Honoring David Goodis: the Poet Laureate of the Bleak

| 02 Mar 2015 | 04:50

It was probably the first happy ending featuring David Goodis ever. Last night, the Library of America and the Film Society of Lincoln Center, hosted "Pulp Fiction: 2 x David Goodis" at the Walter Reade Theater. The event kicked off the Library of America's release of David Goodis: Five Noir Novels of the 1940's and 50s with a talk between Robert Polito, editor of the new anthology and Geoffrey O' Brien, editor in chief of Library of America. The talk was bookended with the screening of two noir films from the 1940's based on Goodis novels, Nightfall, directed by Jacques Tourneur and the rarely screened Burglar, directed by Paul Wendkos, in which Goodis wrote the screenplay. Goodis (1917-1967) was one of the grittiest and most prolific of the pulp writers of his time but toiled in obscurity for years before having brief success with Dark Passage, a novel that was turned into a movie featuring Humphrey Bogart and Lauren Bacall.

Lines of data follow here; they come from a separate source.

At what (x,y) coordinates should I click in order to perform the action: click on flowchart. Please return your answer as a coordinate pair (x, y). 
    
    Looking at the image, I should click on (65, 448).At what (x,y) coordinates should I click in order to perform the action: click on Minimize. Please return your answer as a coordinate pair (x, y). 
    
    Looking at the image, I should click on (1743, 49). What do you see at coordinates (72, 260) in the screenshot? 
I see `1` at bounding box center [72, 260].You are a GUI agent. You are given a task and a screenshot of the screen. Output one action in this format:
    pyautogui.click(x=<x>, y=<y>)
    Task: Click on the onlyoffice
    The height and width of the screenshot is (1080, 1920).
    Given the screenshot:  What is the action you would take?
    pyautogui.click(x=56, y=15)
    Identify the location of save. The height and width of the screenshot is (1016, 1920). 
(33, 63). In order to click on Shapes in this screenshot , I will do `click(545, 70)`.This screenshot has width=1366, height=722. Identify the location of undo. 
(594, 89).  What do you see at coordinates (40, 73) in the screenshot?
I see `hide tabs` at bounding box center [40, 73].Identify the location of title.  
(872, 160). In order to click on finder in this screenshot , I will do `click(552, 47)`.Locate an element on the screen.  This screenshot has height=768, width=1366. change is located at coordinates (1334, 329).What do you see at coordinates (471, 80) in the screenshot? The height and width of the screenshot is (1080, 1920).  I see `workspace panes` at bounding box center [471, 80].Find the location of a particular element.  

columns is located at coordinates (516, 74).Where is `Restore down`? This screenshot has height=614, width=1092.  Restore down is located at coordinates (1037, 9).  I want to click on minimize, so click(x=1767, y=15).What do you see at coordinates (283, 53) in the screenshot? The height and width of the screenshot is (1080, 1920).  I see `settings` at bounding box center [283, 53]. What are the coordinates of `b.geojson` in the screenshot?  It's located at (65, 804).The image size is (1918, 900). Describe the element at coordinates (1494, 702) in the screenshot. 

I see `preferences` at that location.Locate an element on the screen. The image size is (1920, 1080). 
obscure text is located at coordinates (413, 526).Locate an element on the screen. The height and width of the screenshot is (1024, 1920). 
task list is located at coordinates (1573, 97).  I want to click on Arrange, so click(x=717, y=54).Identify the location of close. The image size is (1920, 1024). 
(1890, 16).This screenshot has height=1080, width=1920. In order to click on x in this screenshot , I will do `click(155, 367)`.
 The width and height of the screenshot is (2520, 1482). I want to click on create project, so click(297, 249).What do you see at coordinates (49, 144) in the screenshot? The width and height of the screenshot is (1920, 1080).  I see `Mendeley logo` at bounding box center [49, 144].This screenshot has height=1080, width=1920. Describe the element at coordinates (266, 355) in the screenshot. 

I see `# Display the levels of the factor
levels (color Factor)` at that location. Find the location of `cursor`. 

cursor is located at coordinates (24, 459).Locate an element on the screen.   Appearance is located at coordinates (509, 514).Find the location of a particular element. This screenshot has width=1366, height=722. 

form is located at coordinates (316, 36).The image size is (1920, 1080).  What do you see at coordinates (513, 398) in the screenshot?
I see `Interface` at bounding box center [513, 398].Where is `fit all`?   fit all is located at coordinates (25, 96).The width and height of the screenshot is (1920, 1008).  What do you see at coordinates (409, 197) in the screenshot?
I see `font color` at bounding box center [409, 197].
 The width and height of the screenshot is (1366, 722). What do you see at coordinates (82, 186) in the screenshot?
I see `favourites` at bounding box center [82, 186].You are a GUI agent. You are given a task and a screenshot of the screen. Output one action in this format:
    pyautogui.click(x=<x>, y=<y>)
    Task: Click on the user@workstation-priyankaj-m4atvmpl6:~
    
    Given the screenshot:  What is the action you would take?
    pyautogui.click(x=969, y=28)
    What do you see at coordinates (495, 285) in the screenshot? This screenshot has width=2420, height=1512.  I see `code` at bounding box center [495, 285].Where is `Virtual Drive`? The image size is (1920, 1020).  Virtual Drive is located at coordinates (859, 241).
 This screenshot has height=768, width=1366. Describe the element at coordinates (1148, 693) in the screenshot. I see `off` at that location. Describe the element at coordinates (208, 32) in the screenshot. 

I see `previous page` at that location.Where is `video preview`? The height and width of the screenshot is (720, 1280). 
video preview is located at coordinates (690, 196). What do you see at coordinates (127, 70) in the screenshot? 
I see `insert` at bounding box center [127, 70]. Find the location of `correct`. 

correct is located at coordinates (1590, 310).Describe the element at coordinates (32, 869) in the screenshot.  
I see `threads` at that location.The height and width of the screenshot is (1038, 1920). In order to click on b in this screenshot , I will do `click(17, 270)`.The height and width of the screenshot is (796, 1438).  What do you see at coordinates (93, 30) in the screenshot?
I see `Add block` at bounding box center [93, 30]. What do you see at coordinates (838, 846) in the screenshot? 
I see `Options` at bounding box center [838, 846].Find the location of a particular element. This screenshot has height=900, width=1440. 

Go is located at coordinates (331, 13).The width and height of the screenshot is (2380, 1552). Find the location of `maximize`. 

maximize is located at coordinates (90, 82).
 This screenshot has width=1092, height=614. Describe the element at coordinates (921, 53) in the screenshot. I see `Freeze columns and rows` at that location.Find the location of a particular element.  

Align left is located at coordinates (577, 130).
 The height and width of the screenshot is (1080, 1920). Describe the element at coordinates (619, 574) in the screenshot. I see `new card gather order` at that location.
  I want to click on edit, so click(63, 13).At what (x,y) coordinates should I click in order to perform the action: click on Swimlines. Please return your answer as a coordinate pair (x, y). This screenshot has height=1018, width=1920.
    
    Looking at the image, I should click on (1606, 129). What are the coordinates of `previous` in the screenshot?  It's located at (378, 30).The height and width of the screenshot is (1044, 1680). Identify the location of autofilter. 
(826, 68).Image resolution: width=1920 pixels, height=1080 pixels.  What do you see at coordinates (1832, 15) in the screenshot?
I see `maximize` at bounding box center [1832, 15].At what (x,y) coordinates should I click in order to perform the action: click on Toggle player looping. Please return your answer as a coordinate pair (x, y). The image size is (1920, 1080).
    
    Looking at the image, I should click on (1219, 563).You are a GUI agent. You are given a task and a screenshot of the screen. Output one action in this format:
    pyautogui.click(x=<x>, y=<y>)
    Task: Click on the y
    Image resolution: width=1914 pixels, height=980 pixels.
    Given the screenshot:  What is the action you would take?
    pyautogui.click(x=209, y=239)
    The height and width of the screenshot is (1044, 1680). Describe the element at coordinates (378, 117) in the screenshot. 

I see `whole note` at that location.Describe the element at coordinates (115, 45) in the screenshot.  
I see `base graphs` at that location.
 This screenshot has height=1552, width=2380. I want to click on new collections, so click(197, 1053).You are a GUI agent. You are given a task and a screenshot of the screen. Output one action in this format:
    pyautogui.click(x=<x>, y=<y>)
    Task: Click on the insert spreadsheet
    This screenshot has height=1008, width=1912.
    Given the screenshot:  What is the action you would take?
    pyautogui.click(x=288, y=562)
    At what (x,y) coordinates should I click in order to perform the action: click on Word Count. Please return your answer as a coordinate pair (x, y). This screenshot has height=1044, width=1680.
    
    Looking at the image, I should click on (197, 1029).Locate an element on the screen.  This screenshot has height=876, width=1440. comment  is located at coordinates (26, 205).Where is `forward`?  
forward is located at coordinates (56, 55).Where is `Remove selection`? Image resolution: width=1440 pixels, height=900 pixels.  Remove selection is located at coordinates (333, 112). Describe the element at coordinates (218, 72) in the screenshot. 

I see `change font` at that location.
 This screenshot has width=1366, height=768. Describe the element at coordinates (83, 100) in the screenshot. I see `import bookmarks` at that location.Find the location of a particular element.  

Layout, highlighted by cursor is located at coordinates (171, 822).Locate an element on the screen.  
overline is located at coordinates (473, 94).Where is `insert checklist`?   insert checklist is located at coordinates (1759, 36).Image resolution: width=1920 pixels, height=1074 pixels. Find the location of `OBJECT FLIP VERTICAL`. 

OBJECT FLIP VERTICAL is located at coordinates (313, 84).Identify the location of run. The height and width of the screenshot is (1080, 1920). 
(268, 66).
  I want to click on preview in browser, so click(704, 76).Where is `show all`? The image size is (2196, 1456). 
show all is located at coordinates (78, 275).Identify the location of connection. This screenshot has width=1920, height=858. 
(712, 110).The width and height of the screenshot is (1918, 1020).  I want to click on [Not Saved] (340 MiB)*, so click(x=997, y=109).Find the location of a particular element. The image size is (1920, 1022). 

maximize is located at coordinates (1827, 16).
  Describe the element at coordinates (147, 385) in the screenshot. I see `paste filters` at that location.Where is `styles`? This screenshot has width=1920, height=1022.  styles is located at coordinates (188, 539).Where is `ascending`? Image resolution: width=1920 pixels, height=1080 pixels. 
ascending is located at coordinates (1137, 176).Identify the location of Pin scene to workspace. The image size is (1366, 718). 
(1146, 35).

He died, all but forgotten on his 50th b-day, according to Polito. "He's a curious figure in the pantheon of pulp fiction writing," O' Brien said. "Goodis was far more popular in France than he was in America and it's only been in the last couple of decades that he's moved to the forefront of crime fiction." The Goodis novel Down There became the classic movie Shoot the Piano Player by the French director Francios Truffaut in 1960, reviving interesting in the writer's work. The writer has mainly been a cult figure, never receiving the acclaim of his contemporaries such as Raymond Chandler and Dashiell Hammett. The Library of America hopes that this new volume will change that. "He was the least hardboiled of the hardboiled writers," O'Brien said. "His characters are at the mercy of an unjust world and have a hyper sensitivity lacking in other books in the genre." Polito said that there was something more avant-garde and experimental about Goodis's writing than most fiction of that period. "Goodis has more in common with William Burroughs than he does with his peers," Polito said. "In his works there is always a sense of how terrifying the world is." The Library of America volume collects five Goodis novels including Dark Passage, Nightfall, The Burglar, The Moon in the Gutter and Street of No Return.